- Location: Wakkanai, Hokkaidō, Japan
- Coordinates: 45°25′01″N 141°40′03″E﻿ / ﻿45.416927°N 141.667364°E
- Area: 45.2 hectares (112 acres)
- Created: 17 June 1961
- Public transit: Wakkanai Station

= Wakkanai Park =

Park in Wakkanai, Hokkaido

Wakkanai Park (稚内公園, Wakkani Kōen) was established in Wakkanai, Hokkaidō, Japan in 1961. Covering some 45 hectare, when combined with the adjacent Forest Park, there is total area of approximately 100 ha for "citizens to relax". Located on a hillside overlooking the Sōya Straits, within the park there are a number of memorials that, along with those of Cape Sōya, that to the Chihaku ferry near the North Breakwater Dome, the Northern Memorial Museum inside the park, and the Wakkanai Karafuto Museum, together help give Wakkanai the greatest density of "proxy" Karafuto lieux de mémoire in Hokkaidō.

PROVIDED MATERIAL:
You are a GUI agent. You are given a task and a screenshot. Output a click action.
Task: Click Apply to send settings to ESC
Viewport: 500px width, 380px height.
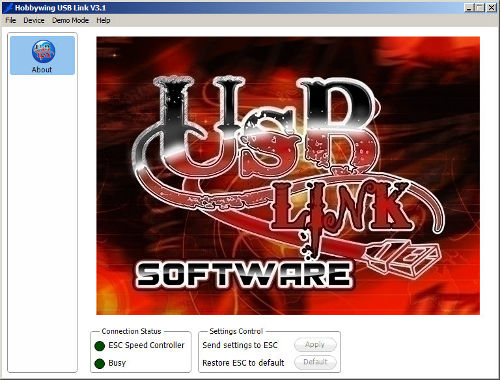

WHAT YOU WILL DO:
[a] Answer from the Wakkanai Park article:
(i) Which station is given for public transit?
(ii) On what date was the park created?
(iii) What body of water does the park's hillside overlook?
[b] List every field label in the fact list at the top of the Wakkanai Park article.
[c] Translate this sentence from the Wakkanai Park article into Spanish: "Covering some 45 hectare, when combined with the adjacent Forest Park, there is total area of approximately 100 ha for "citizens to relax"."
The material above stands apart from the Wakkanai Park article.

EXPECTED RESULTS:
[a]
(i) Wakkanai Station
(ii) 17 June 1961
(iii) The Sōya Straits

[b]
Location
Coordinates
Area
Created
Public transit

[c] Con unas 45 hectáreas, y sumando el contiguo Forest Park, hay una superficie total de aproximadamente 100 ha para que «los ciudadanos se relajen».